Settings - OCR

The following settings can be found at Settings->Engine->OCR:

EngineName

Description

Defines the engine to be used for OCR.

Example

Tesseract

Tesseract

CharSet

Description

Indicates the character set to be used for recognition. This is particularly relevant for analyzing controls which can only display a limited number of characters. For controls that can only display IPv4 addresses the character set can, for instance, be limited to "0123456789". The same applies to date controls.

Example

0-9

a-z

A-Z

<>-+*#~!.:,I'"/\

ConfigFile

Description

Path to an optional configuration file for Tesseract. This file can for instance be used to specify a user dictionary.

Example

%TRICENTIS_ALLUSERS_APPDATA%\OCR

DumpImage

Description

If this setting is enabled, the result of the analyzed image is saved under %TRICENTIS_ALLUSERS_APPDATA%\OCR. This setting is solely used for debugging purposes.

Example

Off(0)

Flip

Description

Indicates whether an image is mirrored before recognition.

Example

Off(0)

Language

Description

Indicates the language to be used for recognition. The language code is determined by the abbreviation of a training file from the tessdata directory (see below). The training file used contains the sample for recognition and is thus crucial for the recognition rate. Individual characters that are not recognized correctly, e.g. an ö that is underlined, can be trained as described below. After successful training, the abbreviation of the new training file can now be entered here.

Example

eng

MonochromBrightnessFactor

Description

This setting is required in order to convert an image to a black and white image. The setting UseMonochrom must also be enabled. It indicates how dark the color of a pixel must be for it to be a black pixel in the resulting image. All the pixels whose value exceeds a specific brightness appear as white pixels in the resulting image. The lower the value is, the darker the pixel must be to be recognized as black. This setting can be used to eliminate an interfering (but bright) background and to deliver a pure black and white image to Tesseract.

Example

0.7

RemoveLineBreaks

Description

If this setting is set to 1, the line breaks (CRLFs) are removed from the recognized text.

Example

On(1)

Rotation

Description

Indicates the degree to which the image is to be rotated before analysis. For example, if the value 90 is entered, the text that is read is shown on the screen, rotated by 90 degrees.

Example

0

ScaleFactor

Description

Indicates the factor by which the image is to be enlarged before recognition. It is also possible to enter floating-point numbers.

Example

3

SegmentationMode

Description

Indicates which SegmentationMode is used. The SegmentationMode defines the way the characters are handled in the image to be analyzed. The value is set to 7 by default. This means that the recognition of a text that only has one line is optimized (which is the case for most labels of controls such as buttons etc.).

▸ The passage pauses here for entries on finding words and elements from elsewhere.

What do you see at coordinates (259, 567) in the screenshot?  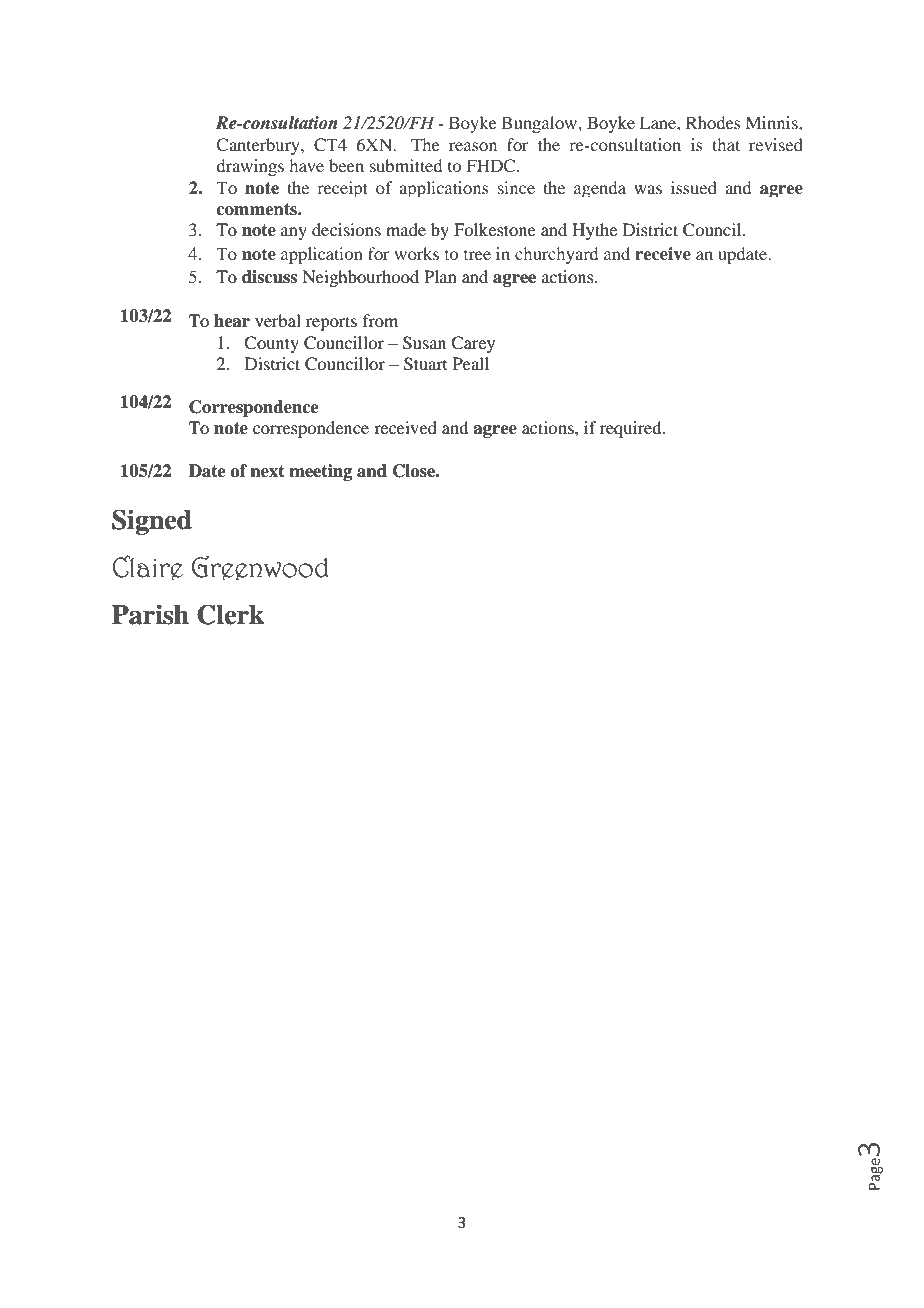 I see `Greenwood` at bounding box center [259, 567].
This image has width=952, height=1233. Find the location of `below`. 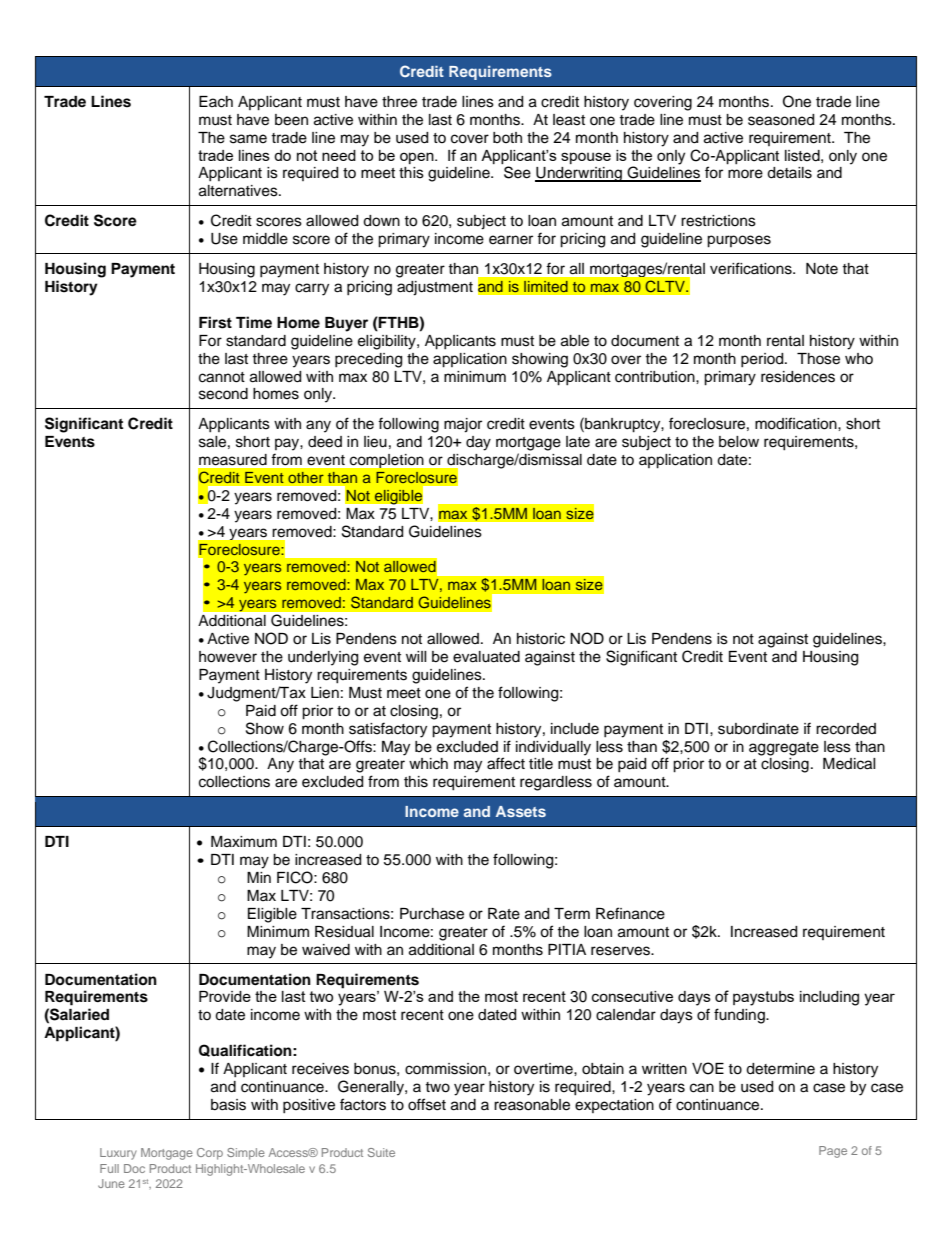

below is located at coordinates (739, 442).
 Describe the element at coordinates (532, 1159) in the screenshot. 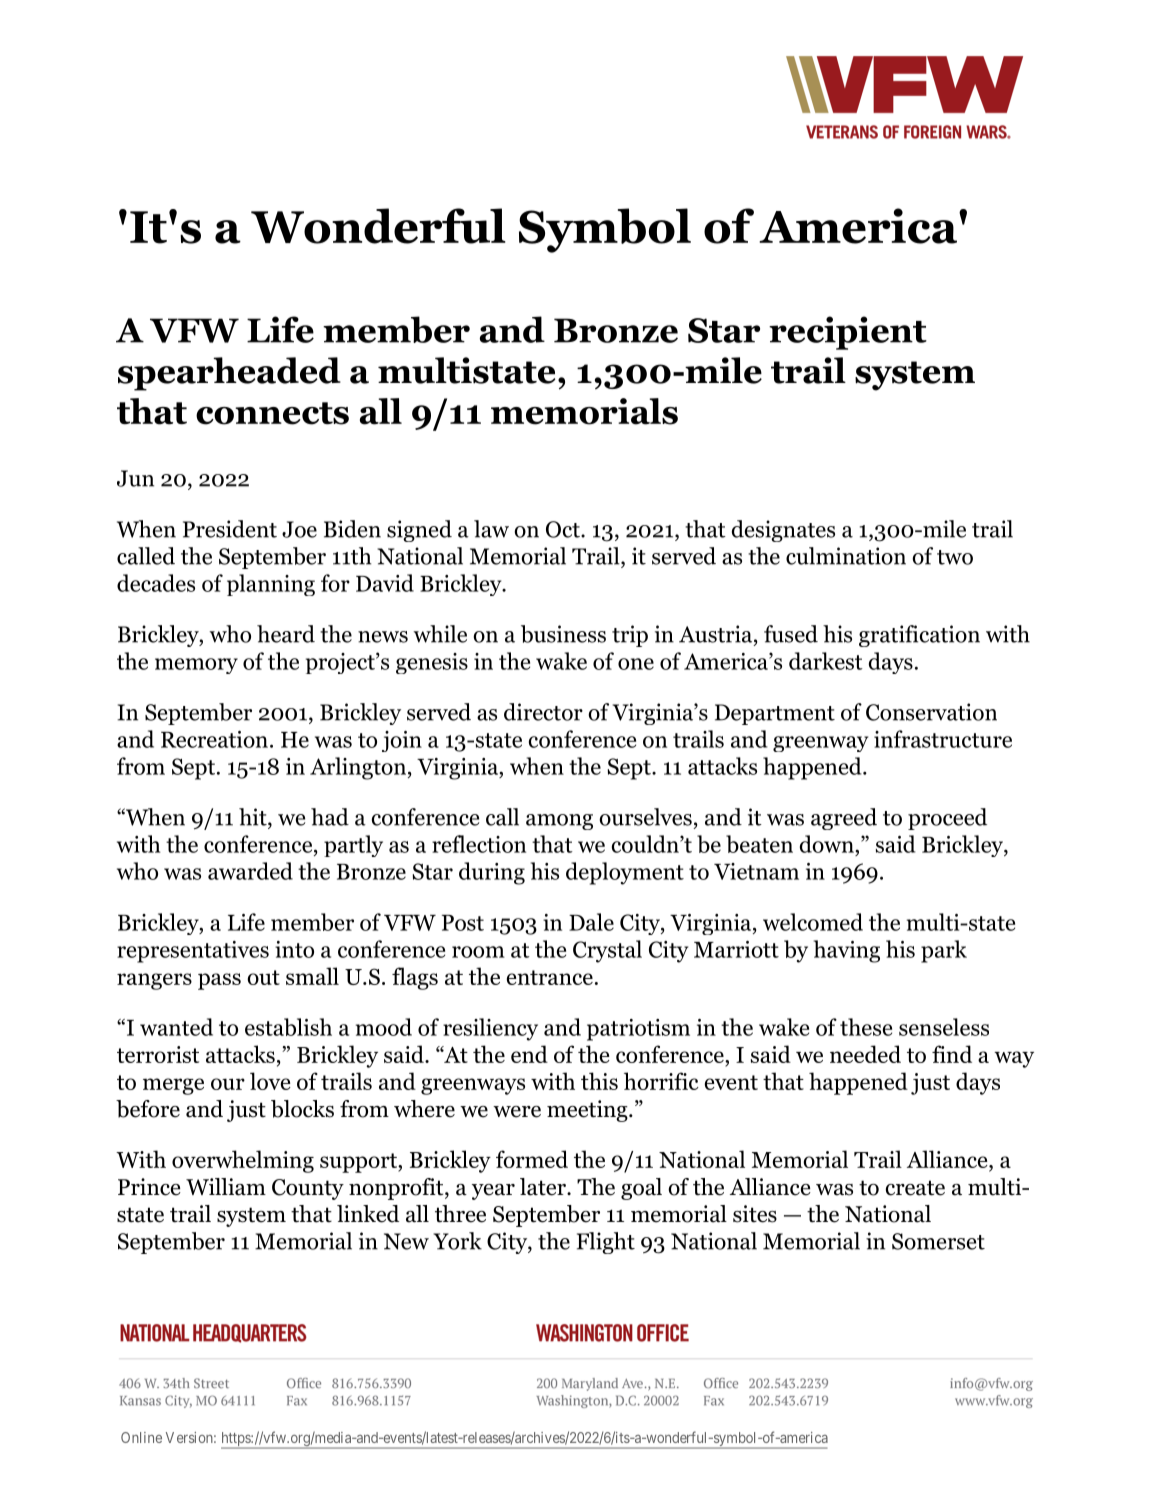

I see `formed` at that location.
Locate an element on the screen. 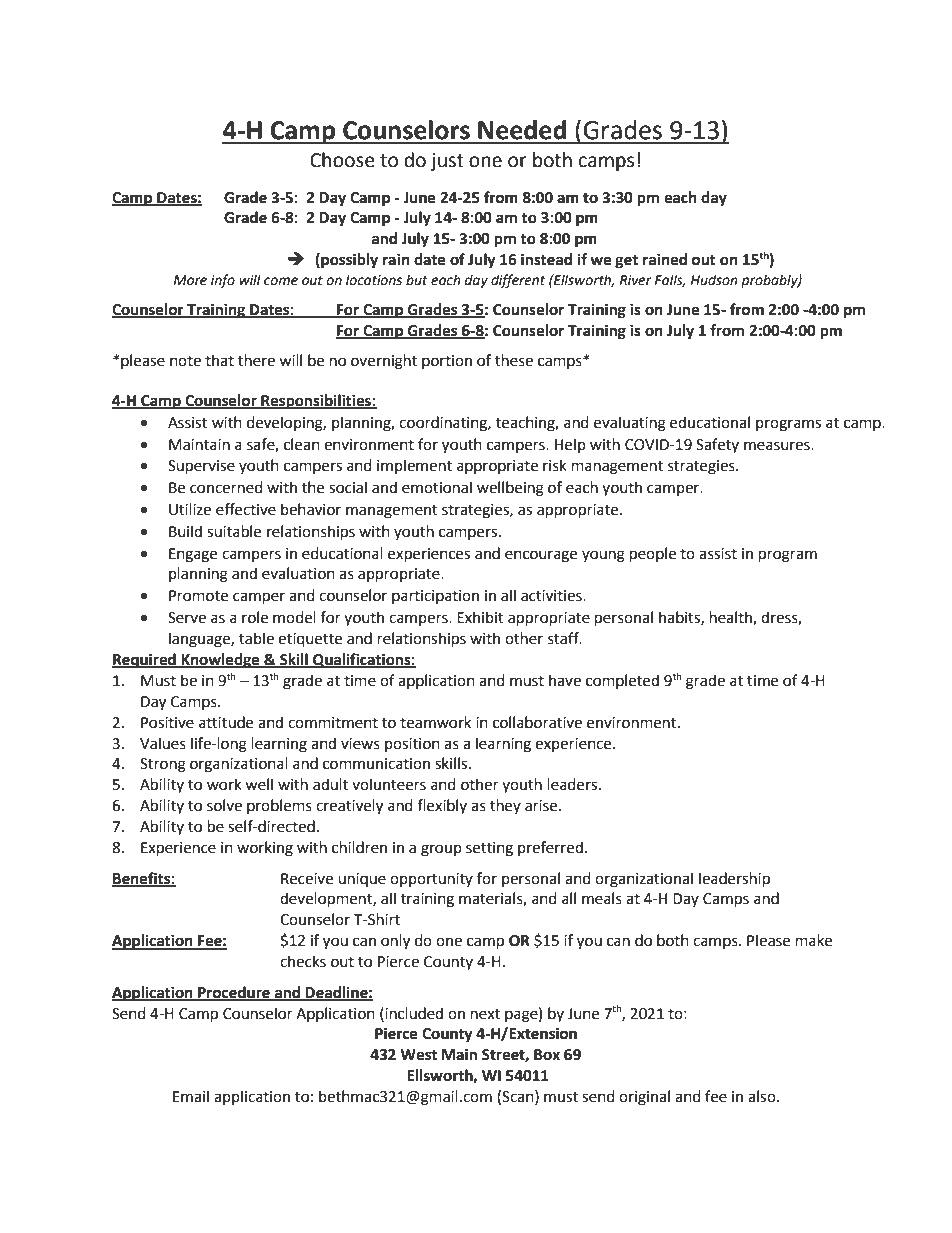 The height and width of the screenshot is (1233, 952). also is located at coordinates (763, 1096).
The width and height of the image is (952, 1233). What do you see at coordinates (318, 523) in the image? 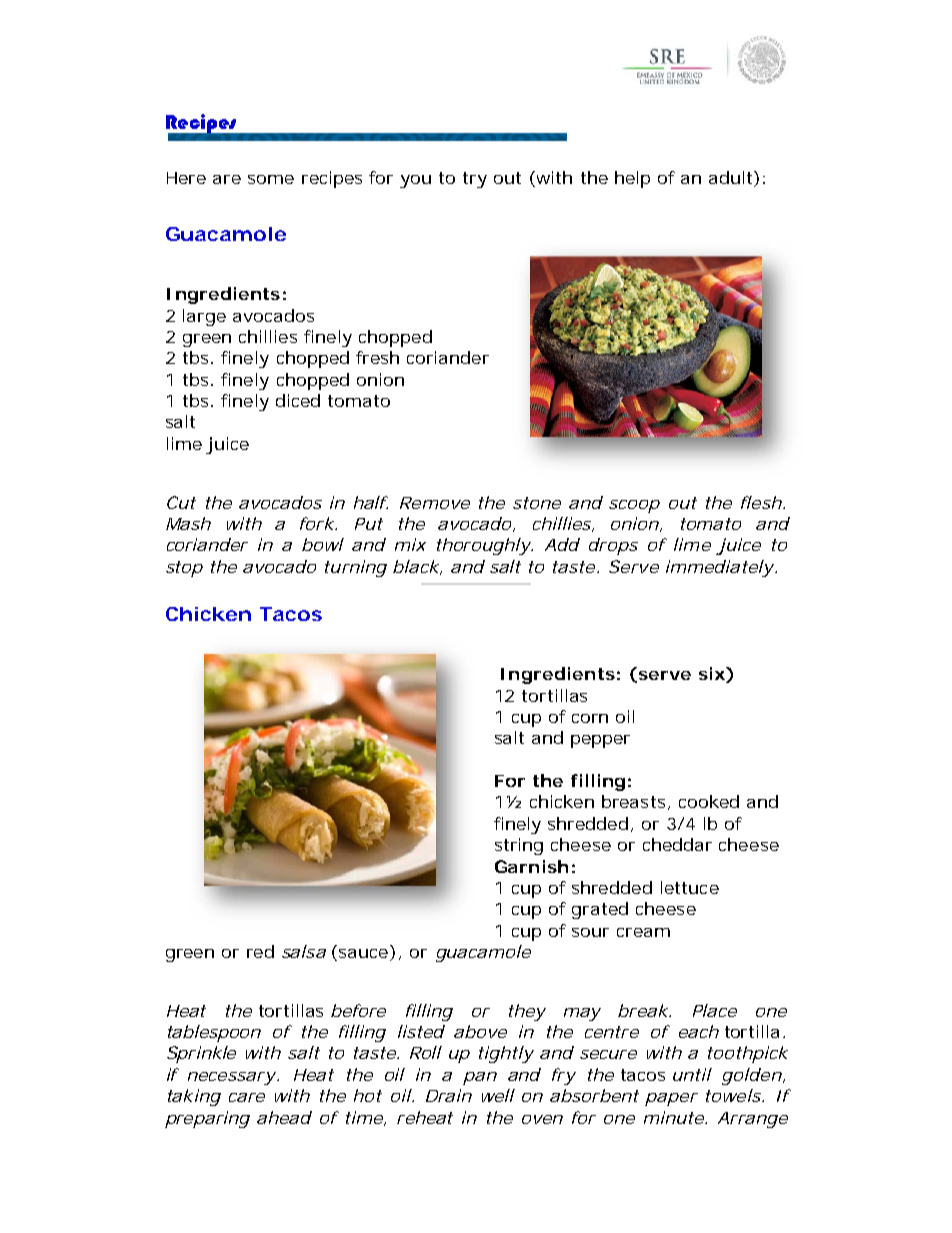
I see `fork` at bounding box center [318, 523].
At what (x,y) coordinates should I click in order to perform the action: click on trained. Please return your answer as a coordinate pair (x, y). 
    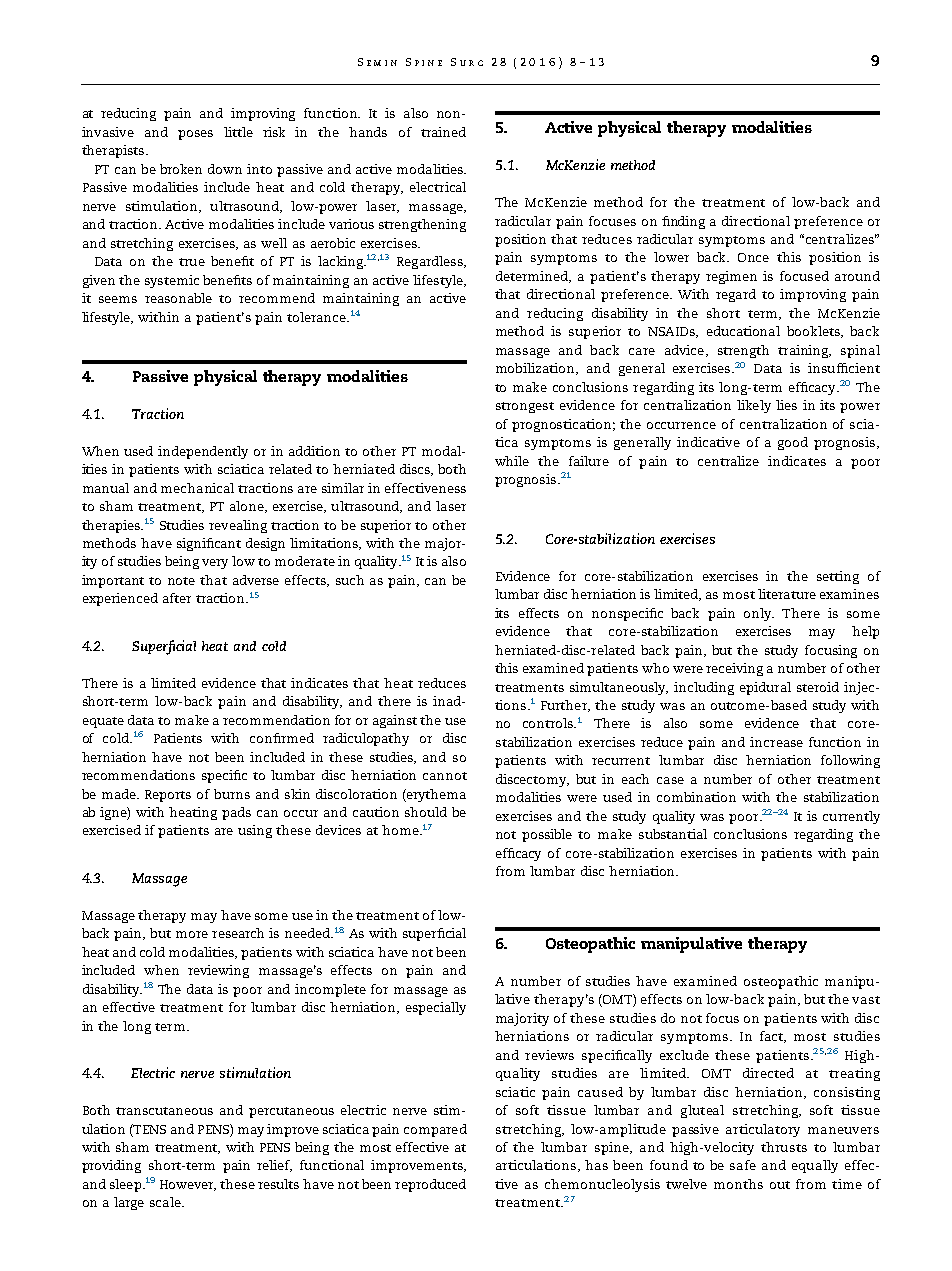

The following SegmentationModes are available to Tesseract:

OsdOnly = 0

AutmaticSegmentationWithOsd = 1

AutomaticSegmentationWithoutOsd = 3

SingleColumnVariableTextSize = 4

UniformTextBlockVertical = 5

UniformTextBlock = 6

SingleLine = 7

SingleWord = 8

SingleWorldInCircle = 9

SingleCharacter = 10

Example

Single Line(7)

SetCharSpacing

Description

If this value is greater than 0, an attempt is made to set the spacing between the characters to the value specified. The new value in pixels is then equal to the new character spacing. For this setting to work, only those images should be delivered, which are free of icons and additional graphic elements such as frames or lines. The MonochromBrightnessFactor setting is also used here to recognize which pixels are part of a character (black pixels).

Example

-1

UseInversion

Description

Inverts an image before analysis (color values are converted to their inverse). Black is thus white (and vice versa).

Example

Off(0)

UseMonochrom

Description

Indicates whether an image is to be converted to a black and white image before analysis.

Example

On(1)

Textract

DumpImage

Description

If this is enabled, the analyzed image is saved with the result under %TRICENTIS_ALLUSERS_APPDATA%\OCR. This setting is used exclusively for the debugging purposes.

Example

Off(0)